In this paper, we make two main contributions. First, we present CATENAE (, a publicly available framework that facilitates the design of real-time applications that need to process stream data, such as SM publications. In Figure 1 we sketch an example of an execution graph, which is represented in the form of a directed graph. The nodes in the graph represent elements of filtering or data transformation, while the edges represent how data flows from one node to another. The example shows that a node can be connected to several nodes (the output of one node connected to several nodes, or the input of one node connected to several nodes). It is possible to create cycles because the data can be sent to a previous stage. This cyclical feature is useful, for example, when a temporal condition is not met and we need to redirect the data to a previous stage. A second contribution of this study is to build a user classifier that categorises SM users and estimates the presence of signs of depression. This classifier can be naturally incorporated as a processing element in CATENAE and this incorporation leads to a use case of the platform to support public health surveillance.

3. Catenae Topologies

An important component of execution graphs is the way in which nodes communicate with each other. In our library, communication is handled by queues of messages that are managed by Apache Kafka [19]. As argued above, if the workload of some processing element or node becomes too high then the node can be replicated. This ability to create multiple instances prevents the execution graph from experiencing bottlenecks. Batch processing solutions assign hardware resources to the entire execution graph, while CATENAE assigns resources to node instances as required.
In the following, the nodes or stages of the graph will be referred to as microservices.

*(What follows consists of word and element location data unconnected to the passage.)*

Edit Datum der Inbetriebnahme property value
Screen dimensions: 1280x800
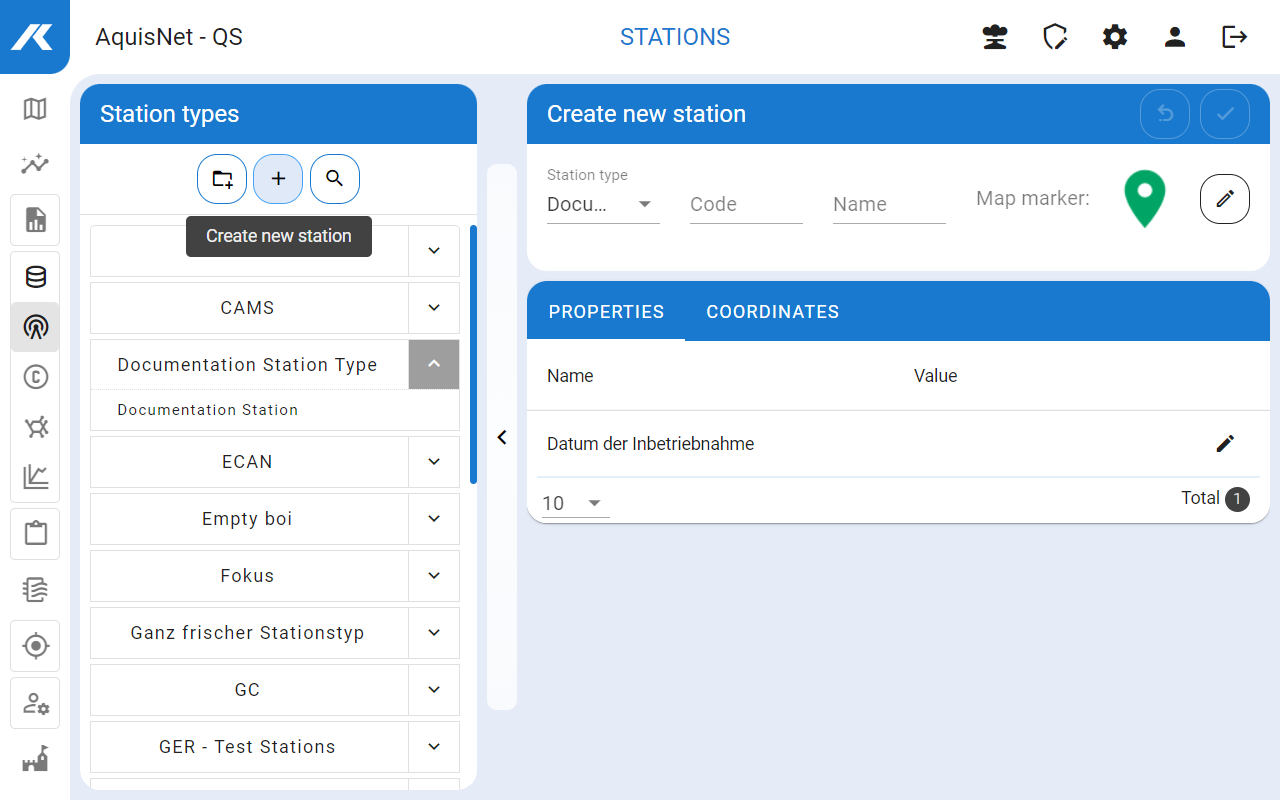point(1225,444)
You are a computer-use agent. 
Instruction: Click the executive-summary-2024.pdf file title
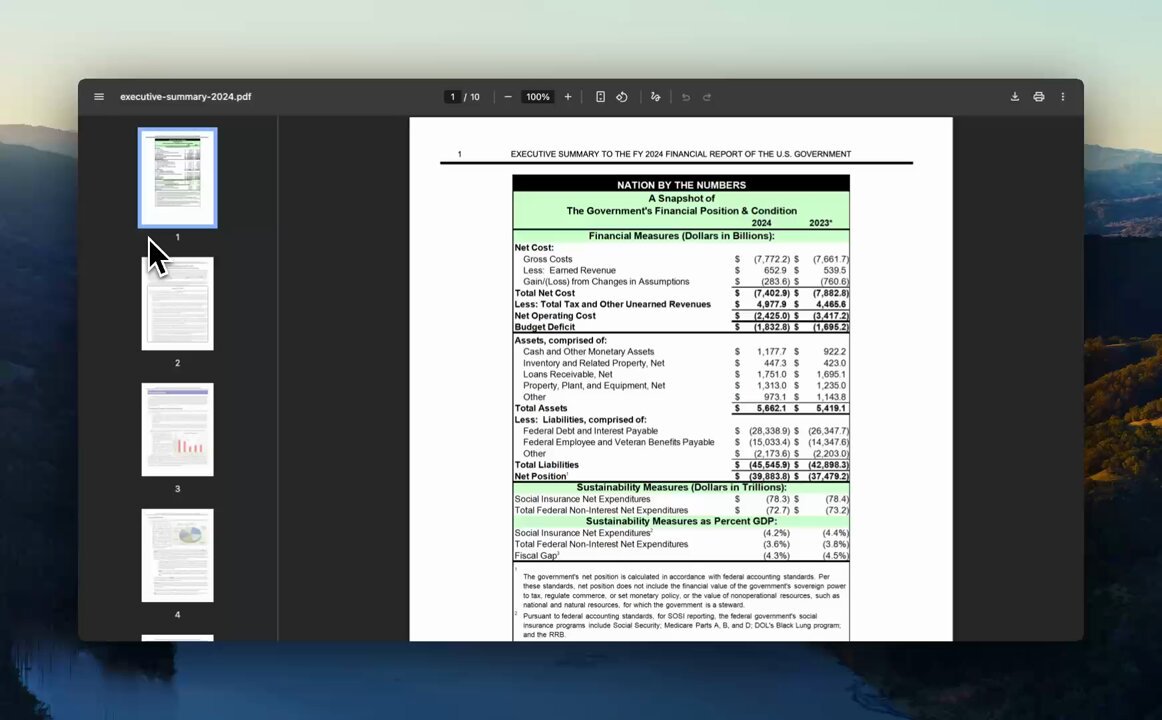185,97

In CATENAE, microservices are tiny and loosely couple scripts written in Python and packaged into Docker containers. This processing technology can quickly scale up or down by launching or stopping instances of the microservices.
There are three main classes of microservices in CATENAE:
  • Source microservices. These microservices are responsible for collecting data from external sources, such as API services, access to databases or web crawlers. For example, connecting the execution graph to a stream source, such as a SM site, requires to define a source microservice that reads from the SM’s API or constantly crawls the site. This class of microservices does not receive data from other nodes and, thus, does not get input from Kafka.
  • Middle microservices. These microservices receive data from other modules, make some sort of transformation or filtering, and emit data to other modules. For example, filters or classifiers constantly consume and emit data and can be developed in a very simple way. To further prove this point, Figure 2 shows how to code a simple filter in CATENAE. The Python class works from a set of allowed tokens (e.g., pre-defined keywords) and only those texts that have some of the allowed tokens are passed to the next stage.
  • Leaf microservices. These microservices consume data from other nodes but do not send data back to the execution graph. They are responsible for storing results (for example, by writing on a database or generating an output file). When monitoring SM data, an instance of the execution graph can contain a leaf node that generates alerts about users “at-risk” (based on the output of a user classifier).
The microservices run into Docker containers and the administrator of the execution graph can scale it up by launching more containers (this also avoids the GIL problem, which happens when multiple threads cannot execute bytecodes of Python at once: In our case, each instance has its own interpreter of CPython and, thus, the platform is free from this problem.). Furthermore, CPU or memory resources can be restricted for each instance of a microservice. Another advantage is that modules are isolated and can have their own dependencies. This prevents execution problems derived from lack of dependency or conflicts between the nodes of the cluster. The microservices can even have different versions of Python, as long as the shared data between microservices remain compatible.
The proposed platform supports multiple inputs for a given node. There are two possible ways to handle this case:
  • Parity, where the microservices receive data indistinctly from their inputs.
  • Exponential, where the microservices apply time windows to ingest data from their inputs. Each input is assigned a fraction of the time. This fraction grows exponentially with the input priority.
The microservices can output any Python object. Python objects are automatically serialised and compressed (and, after reception at the next microservice, objects are automatically deserialised).
It is possible to load external resources during the initialisation of a given microservice (for example, load a Python dumped object) with CATENAE. In addition, it supports Aerospike [20], a key-value distributed store, that can be used to quickly load data during the initialisation stages. Aerospike utilises RAM memory or SSD disks to store data and supports disk persistence when using memory.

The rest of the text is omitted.